Burocracia, rigidez e organização
Autora do projeto de incentivo fiscal e, por consequência, única gestora da verba repassada, a Funalfa assume um compromisso que confere burocracia aos desfiles – agindo por licitações, editais e contratos – e, sobretudo, organização. “Não conseguiríamos aprovar no Ministério da Cultura um projeto que contemple as escolas da forma que elas funcionam hoje”, diz Rômulo Veiga.
“Quando pesquisamos as cidades que têm modelos exitosos de desfiles, a grande maioria que tem verba pública abre edital. A escola deve ter certidões negativas. Dá certo em vários lugares. Porque não daria aqui? A exigência da organização cria uma realidade empreendedora. O convite que fizemos aos presidentes é de requalificação, tanto estética, quanto numa ordenação de processos benfeitos e uma atividade interna bem organizada. Nesse sentido, não avançamos muito”, lamenta o gestor, apontando para a relevância da acessibilidade prevista no projeto, que inclui presença de intérprete de Libras e sinalização em braile em todo o complexo da Passarela do Samba, prevista para se manter no Parque de Exposições.

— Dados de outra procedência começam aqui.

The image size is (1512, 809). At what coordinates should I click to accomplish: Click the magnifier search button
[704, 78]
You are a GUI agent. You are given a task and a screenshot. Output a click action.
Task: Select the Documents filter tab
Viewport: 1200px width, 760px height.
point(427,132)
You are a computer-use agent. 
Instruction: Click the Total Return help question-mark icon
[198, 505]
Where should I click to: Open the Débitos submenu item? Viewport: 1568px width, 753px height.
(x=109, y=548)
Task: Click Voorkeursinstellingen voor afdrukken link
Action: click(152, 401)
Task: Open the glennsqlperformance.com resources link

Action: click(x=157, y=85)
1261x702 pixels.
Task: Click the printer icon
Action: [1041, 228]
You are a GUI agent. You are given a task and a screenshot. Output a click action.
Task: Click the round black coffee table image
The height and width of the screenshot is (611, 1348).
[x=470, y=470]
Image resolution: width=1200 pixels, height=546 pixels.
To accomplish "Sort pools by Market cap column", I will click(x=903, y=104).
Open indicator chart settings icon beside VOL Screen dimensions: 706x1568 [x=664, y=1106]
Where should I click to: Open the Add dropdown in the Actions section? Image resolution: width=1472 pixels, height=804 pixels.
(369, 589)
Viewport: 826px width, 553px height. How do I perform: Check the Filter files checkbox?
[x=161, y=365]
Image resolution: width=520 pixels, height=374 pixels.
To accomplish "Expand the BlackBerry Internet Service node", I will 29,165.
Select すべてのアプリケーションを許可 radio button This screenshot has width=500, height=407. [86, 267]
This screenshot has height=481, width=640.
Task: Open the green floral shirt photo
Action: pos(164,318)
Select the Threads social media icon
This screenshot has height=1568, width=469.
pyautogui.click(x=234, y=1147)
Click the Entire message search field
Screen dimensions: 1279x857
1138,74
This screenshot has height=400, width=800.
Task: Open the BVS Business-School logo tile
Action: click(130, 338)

“Quando pensamos num desfile organizado, ele deve ter planejamento. A ideia, que entendi conversando com os consultores do MinC, é que o desfile é resultado, não é fim. A atividade é feita ao longo do ano para que o desfile aconteça. Então, esse planejamento que obrigaríamos as escolas a ter deveria ser o mínimo”, defende Rômulo, que propôs, inclusive, a criação de um fundo para projetos, mas com a obrigatoriedade da apresentação de plano de trabalho. Cancelado no início deste mês, o concurso Rainha do Carnaval 2018 deveria, segundo o superintendente da Funalfa, ter sua arrecadação revertida para o fundo. Nos planos da Funalfa, em março, a PJF cederia o Parque de Exposições, colocando palco e som, com o dinheiro contratariam um artista para um show, para arrecadar ainda mais.
“Tendo um calendário de eventos, até o final do ano teríamos entre R$ 150 mil e R$ 200 mil. Com esse dinheiro, conseguiríamos subvencionar um plano de recuperação das quadras. Para lançar mão da subvenção, a contrapartida seria ceder a quadra às atividades do fundo (para eventos). Por aí seguiríamos, recuperando todas as quadras. Mas essa proposta perdeu por 12 votos a 1 na Liga. A ampla maioria prefere continuar com a política de rateio. Não acredito que isso seja política pública e acho que ter essa visão é continuar marchando para o fim dos desfiles”, lamenta o gestor, demonstrando que as divergências só contribuem para manter o samba no mesmo compasso. “E quem quer todas as notas: ré, mi, fá, sol, lá, si, dó. Fica sempre sem nenhuma, fica numa nota só.”